TASK STATEMENT: Count the lines in the material below that contain the word "should" and reply with that number alone.
----
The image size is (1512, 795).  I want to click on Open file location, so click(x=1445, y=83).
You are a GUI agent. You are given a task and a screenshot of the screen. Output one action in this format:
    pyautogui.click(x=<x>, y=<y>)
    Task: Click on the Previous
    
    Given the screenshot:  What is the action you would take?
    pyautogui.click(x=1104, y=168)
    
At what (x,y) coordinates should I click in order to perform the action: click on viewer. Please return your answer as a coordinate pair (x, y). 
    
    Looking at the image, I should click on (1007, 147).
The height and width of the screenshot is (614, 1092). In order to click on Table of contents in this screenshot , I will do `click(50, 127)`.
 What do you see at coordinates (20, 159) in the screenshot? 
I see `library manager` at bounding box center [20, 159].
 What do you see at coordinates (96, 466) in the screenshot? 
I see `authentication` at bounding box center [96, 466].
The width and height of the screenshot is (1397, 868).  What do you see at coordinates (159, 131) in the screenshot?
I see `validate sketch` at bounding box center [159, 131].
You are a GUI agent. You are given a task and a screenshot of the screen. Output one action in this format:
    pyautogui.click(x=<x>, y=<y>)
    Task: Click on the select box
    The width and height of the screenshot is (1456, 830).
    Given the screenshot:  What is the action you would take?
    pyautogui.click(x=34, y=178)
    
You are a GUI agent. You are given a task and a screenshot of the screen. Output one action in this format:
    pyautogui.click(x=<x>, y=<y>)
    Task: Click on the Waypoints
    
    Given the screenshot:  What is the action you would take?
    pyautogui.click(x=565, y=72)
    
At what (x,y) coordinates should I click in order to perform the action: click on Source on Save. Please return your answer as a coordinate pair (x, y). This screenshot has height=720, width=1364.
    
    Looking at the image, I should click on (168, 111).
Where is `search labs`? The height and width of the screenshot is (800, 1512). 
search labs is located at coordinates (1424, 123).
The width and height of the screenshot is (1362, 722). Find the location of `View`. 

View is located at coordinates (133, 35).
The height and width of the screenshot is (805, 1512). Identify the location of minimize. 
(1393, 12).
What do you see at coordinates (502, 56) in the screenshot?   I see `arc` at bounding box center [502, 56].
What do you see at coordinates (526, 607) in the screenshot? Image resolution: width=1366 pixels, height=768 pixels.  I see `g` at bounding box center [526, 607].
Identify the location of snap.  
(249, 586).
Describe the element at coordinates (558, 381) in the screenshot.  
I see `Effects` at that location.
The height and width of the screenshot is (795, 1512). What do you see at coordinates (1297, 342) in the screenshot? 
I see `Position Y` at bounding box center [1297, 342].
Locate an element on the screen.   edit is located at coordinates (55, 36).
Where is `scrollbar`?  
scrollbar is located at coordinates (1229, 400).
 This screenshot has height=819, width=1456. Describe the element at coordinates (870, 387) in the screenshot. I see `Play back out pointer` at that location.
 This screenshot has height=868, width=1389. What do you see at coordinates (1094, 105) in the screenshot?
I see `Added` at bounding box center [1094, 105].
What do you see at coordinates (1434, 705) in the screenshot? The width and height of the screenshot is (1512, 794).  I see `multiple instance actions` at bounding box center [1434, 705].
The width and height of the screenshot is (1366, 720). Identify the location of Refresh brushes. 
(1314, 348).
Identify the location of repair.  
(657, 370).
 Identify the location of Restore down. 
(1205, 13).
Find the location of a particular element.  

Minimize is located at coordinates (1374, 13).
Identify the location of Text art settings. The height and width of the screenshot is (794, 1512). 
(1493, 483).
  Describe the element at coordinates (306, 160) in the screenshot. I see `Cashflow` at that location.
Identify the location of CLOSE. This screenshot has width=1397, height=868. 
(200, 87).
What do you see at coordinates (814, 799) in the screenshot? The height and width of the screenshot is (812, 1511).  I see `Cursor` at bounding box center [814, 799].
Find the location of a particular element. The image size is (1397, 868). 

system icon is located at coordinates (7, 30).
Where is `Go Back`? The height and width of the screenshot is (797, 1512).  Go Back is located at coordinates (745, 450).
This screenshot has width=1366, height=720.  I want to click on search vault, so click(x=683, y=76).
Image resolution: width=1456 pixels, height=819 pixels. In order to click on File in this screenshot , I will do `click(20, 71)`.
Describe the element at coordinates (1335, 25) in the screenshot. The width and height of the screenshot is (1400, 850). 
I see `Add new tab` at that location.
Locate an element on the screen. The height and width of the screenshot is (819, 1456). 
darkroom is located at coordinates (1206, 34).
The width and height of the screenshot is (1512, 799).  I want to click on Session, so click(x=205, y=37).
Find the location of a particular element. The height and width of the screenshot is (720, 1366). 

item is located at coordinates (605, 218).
----
RESPONSE TO THE EXERCISE: 4